[start Passage to read]

When the sun shines the tulip opens its petals and looks stunning.
Carrying on the pure white theme I have Exochorda x macrantha ‘The Bride’ here too. I think it is a stunning shrub and it is very easy to grow from seed if you have patience.
The deep blue forgetmenot type flower at its feet is Omphalodes cappadodica which I am very fond of at this time of the year.
Oh dear, I am doing it again, showing you all the flowers. I am afraid we are only going to get as far as the summer house today. Let’s go on a bit.
I am very fond of the tulip ‘Prinses Irene’. I love the orange contrasted with the purple flash and purple stem.
Carrying on the bronzey orange theme I love this gold laced Primula with Euphorbia dulcis ‘Chameleon’.
Finally a tulip which I think is particularly pretty but I am not sure which one it is. Can anybody tell me?
It has taken such a long time to get as far as the terrace that I shall have to continue the tour in another post.
In my next post I shall show you some long shots that my son took of the garden and you won’t have to stop to look at every flower.
You had me at heron but honestly this has been great eye candy. Thanks so much.
The pots really do work to keep the heron out of the pond; he likes to be able to wade in.
I am sure they do but really …. I hope you know that people like me envy people who have such problems hahahha
oh my what a beautiful garden you have created:-) I don’t mind the “plant pause” okay by me-lol. You have such variety + oh such pretty spring flowers! Your edging looks better than mine, but I am a terrible edger, I cheat and edge with my plants:-) You have many places to sit and observe all your garden beds. Where will your raised beds go? Thank you for a spring tour, we just have a few blooms + the squirrels always eat my tulip bulbs, I sure hope they left me some!
Thank you Robbie. The raised beds are in the orchard. The Pianist has built them much to my astonishment. I am now in the process with filling them with compost,and whatever else comes to hand. I shall write a separate post about them so they won’t be on the itinerary on my tour of the garden.
All good to me, if I had more space I would spread out and plant more flower gardens. I mix and mingle to make the best use of my space. I forgot to mention, I love curved beds,too:-)
Oh, I enjoyed this first part of the tour very much, even with the stops to check out the flowers. I love that Primula too, it looks very much like one I just bought. I’ve seen ‘Prinses Irene’ in a few other posts this spring, I really should get some to plant in the fall. I prefer species tulips, but for those colors I might make an exception.
I suppose species tulips are my favourites but actually I love all tulips and each spring I wish that I had planted more of them. If I were rich I would plant them everywhere in great drifts.
What a wonderful tour – your garden is looking lovely. I am so glad you stopped at the plants too – it is good to find out what things are and to look more closely. I think I will be looking out for ‘Princes Irene’ too and will be looking forward to seeing your paeony when it opens. By the way have you tried laying out a hosepipe to get your edges nicely curved. It can help, especially if you can view it from an upstairs window, but then you do need someone at ground level to make minor adjustments as you direct!
Thank you Annette. I do the hosepipe trick. It’s not the laying out, it’s the cutting. They end up looking as if I chewed them.
Perhaps a new edging spade is required?

[end Passage to read]
[start Stored rows]

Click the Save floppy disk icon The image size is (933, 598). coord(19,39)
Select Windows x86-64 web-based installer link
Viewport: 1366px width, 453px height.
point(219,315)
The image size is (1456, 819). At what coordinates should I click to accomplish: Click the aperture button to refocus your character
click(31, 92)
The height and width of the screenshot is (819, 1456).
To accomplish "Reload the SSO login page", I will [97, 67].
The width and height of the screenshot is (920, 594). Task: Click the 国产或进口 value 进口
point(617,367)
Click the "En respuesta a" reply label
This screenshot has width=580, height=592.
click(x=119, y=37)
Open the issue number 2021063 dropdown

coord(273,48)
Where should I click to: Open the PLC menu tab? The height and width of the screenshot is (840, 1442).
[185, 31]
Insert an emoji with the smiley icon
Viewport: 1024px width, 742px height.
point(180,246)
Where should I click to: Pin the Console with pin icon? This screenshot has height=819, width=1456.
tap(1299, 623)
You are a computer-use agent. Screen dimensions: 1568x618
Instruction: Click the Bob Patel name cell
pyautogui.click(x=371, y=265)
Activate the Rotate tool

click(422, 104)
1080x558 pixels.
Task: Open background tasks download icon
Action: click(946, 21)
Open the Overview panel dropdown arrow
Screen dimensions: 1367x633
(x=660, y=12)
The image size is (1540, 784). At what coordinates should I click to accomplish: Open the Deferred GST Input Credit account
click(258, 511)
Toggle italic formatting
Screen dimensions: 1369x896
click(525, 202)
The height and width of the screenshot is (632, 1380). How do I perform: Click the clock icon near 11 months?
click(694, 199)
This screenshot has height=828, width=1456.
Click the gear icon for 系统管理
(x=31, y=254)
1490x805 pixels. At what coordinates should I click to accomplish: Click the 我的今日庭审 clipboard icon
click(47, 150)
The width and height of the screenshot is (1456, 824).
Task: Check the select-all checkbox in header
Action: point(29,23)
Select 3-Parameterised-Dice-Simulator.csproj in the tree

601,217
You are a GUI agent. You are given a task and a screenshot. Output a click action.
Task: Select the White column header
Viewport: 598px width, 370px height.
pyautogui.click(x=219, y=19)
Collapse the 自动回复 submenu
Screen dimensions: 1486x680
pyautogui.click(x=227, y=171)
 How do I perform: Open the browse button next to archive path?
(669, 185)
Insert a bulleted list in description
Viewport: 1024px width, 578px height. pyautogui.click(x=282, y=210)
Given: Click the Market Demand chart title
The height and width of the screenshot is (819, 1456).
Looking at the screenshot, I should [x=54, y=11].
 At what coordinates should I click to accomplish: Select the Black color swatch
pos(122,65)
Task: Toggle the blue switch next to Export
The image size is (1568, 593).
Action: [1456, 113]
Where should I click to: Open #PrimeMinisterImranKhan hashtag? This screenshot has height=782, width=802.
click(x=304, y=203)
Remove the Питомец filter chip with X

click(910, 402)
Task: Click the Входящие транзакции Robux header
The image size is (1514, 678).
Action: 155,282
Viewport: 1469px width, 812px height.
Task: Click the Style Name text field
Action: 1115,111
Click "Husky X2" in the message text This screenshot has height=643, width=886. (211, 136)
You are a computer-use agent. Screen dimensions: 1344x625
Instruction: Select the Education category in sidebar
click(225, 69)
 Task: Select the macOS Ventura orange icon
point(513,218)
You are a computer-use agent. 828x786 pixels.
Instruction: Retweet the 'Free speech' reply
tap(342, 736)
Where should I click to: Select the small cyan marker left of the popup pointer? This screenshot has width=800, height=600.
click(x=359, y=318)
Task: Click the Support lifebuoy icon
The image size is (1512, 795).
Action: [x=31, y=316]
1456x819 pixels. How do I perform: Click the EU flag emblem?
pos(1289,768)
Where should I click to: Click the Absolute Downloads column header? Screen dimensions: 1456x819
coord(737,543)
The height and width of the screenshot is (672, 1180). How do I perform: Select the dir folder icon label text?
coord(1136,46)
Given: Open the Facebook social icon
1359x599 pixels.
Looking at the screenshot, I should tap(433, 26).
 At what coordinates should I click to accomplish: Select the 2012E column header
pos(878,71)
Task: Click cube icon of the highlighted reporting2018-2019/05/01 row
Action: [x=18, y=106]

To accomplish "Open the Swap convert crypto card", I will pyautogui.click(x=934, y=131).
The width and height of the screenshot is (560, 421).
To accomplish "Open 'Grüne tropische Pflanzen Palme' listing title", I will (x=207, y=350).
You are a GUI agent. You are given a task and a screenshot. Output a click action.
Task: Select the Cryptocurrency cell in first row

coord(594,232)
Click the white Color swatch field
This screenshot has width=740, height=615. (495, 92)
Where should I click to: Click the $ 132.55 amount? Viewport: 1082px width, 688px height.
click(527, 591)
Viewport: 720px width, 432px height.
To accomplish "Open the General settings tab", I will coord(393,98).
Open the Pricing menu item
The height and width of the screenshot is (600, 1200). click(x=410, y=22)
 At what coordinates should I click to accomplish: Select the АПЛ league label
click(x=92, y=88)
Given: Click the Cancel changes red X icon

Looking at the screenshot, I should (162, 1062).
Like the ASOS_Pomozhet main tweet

[end Stored rows]

Job 1:
List every plant in the garden post that is named by its botanical (Latin) name.
Job 2:
In the entries, change "Retweet" to "Repost" in the lines from the one with "Task: Select the macOS Ventura orange icon" to the one with "tap(342, 736)", and write out only those lines with nothing else altered.

Task solution 1:
Exochorda x macrantha ‘The Bride’
Omphalodes cappadodica
Primula (gold laced)
Euphorbia dulcis ‘Chameleon’

Task solution 2:
 Task: Select the macOS Ventura orange icon
point(513,218)
You are a computer-use agent. 828x786 pixels.
Instruction: Repost the 'Free speech' reply
tap(342, 736)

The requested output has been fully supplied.